Just to correct this misleading quote, lekxi was me Discourse just didn’t let me change the name.
As i said there is simply no way to protect assets except serving a watermark as preview, code doesn’t even has to be reverse engineered, just grabbing the bare buffers, with textures being exposed in devtools anyway. The only semi-reliable method is branding it with a hidden watermark as i described, but this is only usefull for selling/previewing assets, not for games.
The best watermark/fingerprint for the geometry would be slightly displacing vertices or just a single, different from the original mesh that will be sold, this way there is no obvious garbage in the geometry with it being unknow to the thief what will be different from the original.

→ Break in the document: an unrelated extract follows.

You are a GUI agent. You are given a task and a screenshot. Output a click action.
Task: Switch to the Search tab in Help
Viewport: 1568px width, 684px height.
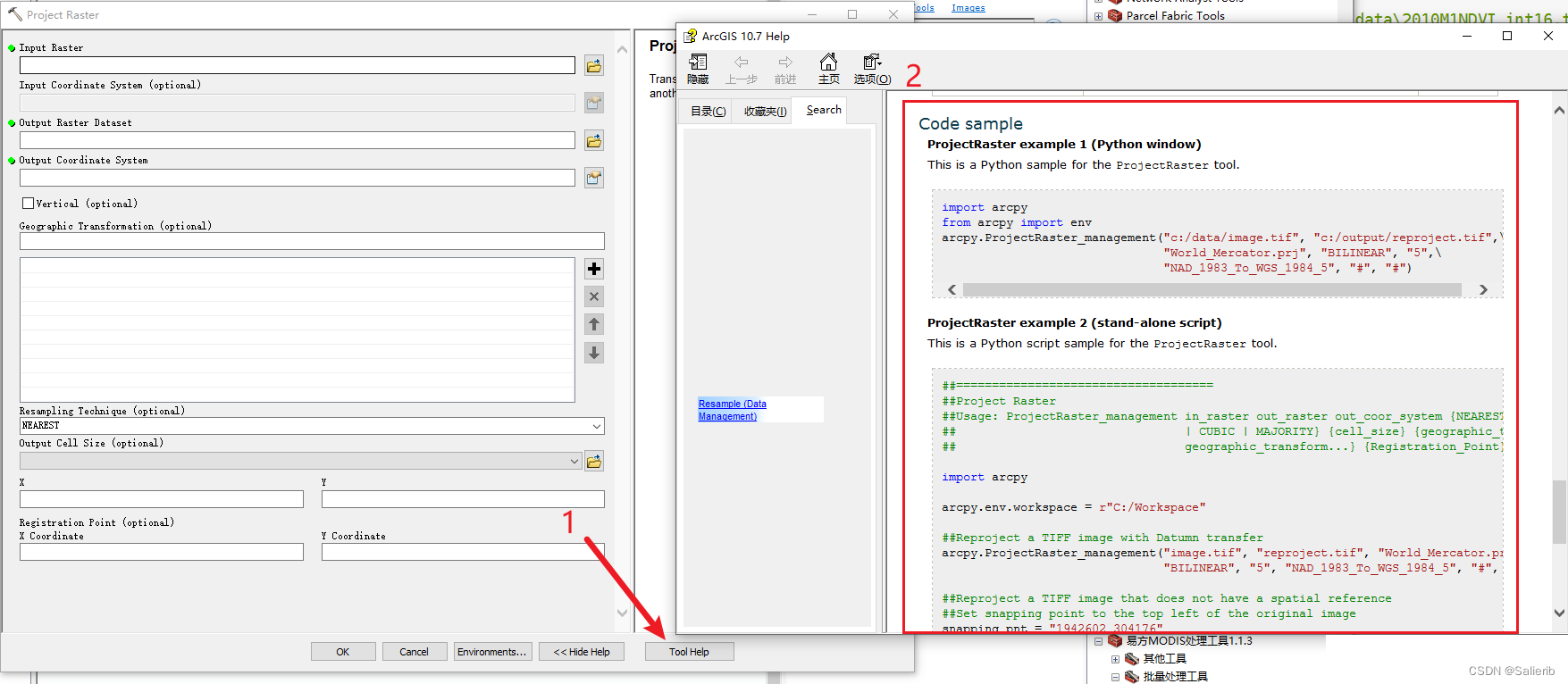pyautogui.click(x=823, y=110)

Otherwise as long as you’re not working on a platform like Sketchfab this shouldn’t be a subject to spent too much time and resources into. I’m using a proprietary format, which is clearly enough to prevent the absolute majority from theft, unlike if you were using a common format such as GLTF or FBX.
If you do work on a platform like Sketchfab, i would do the watermark approach plus changing the code, possibly in intervals of the encoding and decoding in order to prevent people creating tools they sell for mass theft, as it happens with Sketchfab with asset grabber even being shared on github. But for something like this i would go an entire differently route anyway that doesn’t even transfer the assets to the client.

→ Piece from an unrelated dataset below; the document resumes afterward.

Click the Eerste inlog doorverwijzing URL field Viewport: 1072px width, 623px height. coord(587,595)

To address the topic title: you could obfuscate the buffers to prevent straight grabbing them, but this is over the top for games, but useful for asset previews. Geometry can be encoded with displacements the vertex shader can place in the correct position again, for textures this is more complicated as you will have to do the linear interpolation yourself making sure every sample is decoded, or for displaced texels the right texel being sampled from.